Terre de désolation, terre meurtrie.

Un homme est étendu sur un lit. Immobile, les yeux ouverts. Il a pris une balle dans la nuque. Il n’est pas mort. Il n’est plus vivant. Une femme, sa femme, est là. Elle prend soin de lui, elle répète chaque jour ses prières. Le Mollah lui a dit qu’elle était la seule à pouvoir le sauver. Elle s’applique à faire son devoir. Elle non plus n’est ni morte ni vivante. Les jours passent. Au rythme du souffle de son homme, au rythme des gouttes qu’elle lui met dans les yeux. Une deux. Une deux.
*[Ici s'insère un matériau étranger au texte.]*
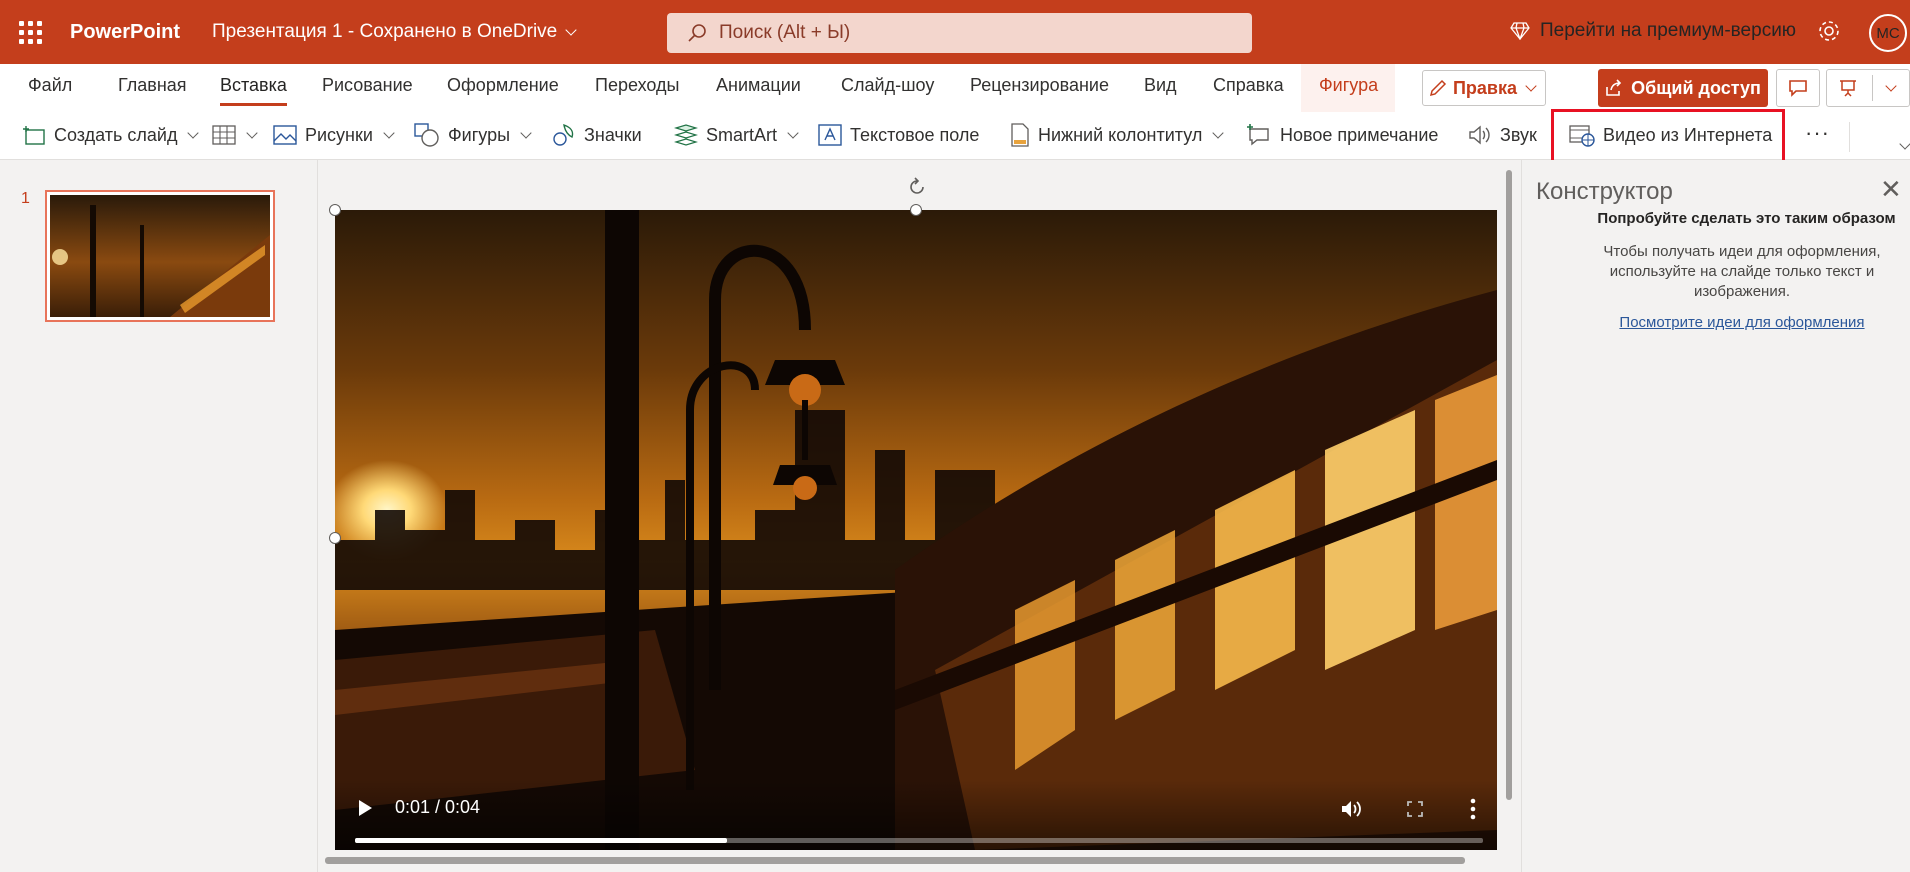 Image resolution: width=1910 pixels, height=872 pixels. I want to click on video-progress-fill, so click(542, 840).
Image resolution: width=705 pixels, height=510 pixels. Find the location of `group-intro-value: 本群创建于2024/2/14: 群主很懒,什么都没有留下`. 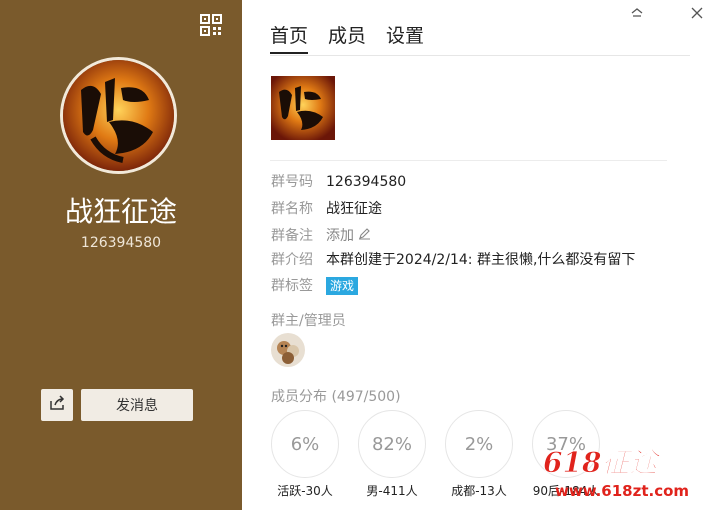

group-intro-value: 本群创建于2024/2/14: 群主很懒,什么都没有留下 is located at coordinates (481, 260).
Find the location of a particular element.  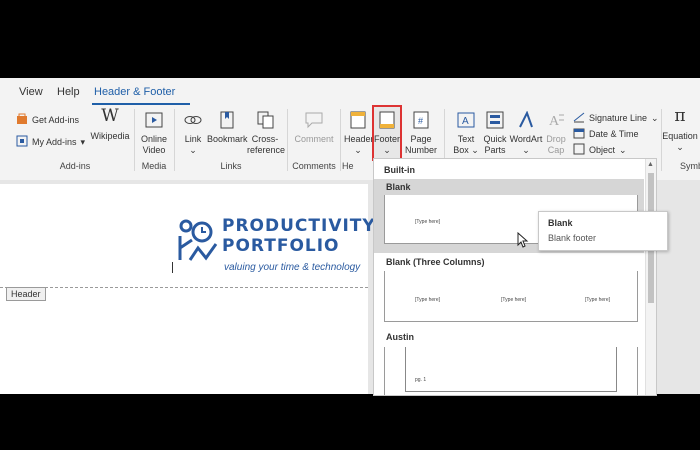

Presque le son des bottes de ces militaires, de ces fous de guerre dont son mari a fait parti. Il ne se réveille pas. Il est à sa merci. Il va devenir sa synghé sabour, sa pierre de patience, sa pierre magique à qui elle dira tous ses secrets, ses mensonges, ses ruses, pour s’en délivrer… Il ne peut rien faire. Il ne peut qu’écouter. Il ne peut que subir le poids de ces révélations… jusqu’à ce que la pierre éclate, jusqu’à ce que la rage le ranime et qu’elle soit enfin libre !

L’histoire d’une femme. L’histoire d’un peuple. L’histoire d’une humanité… violente, si violente envers les femmes. Une histoire racontée avec lenteur, avec douceur… presque avec amour et générosité.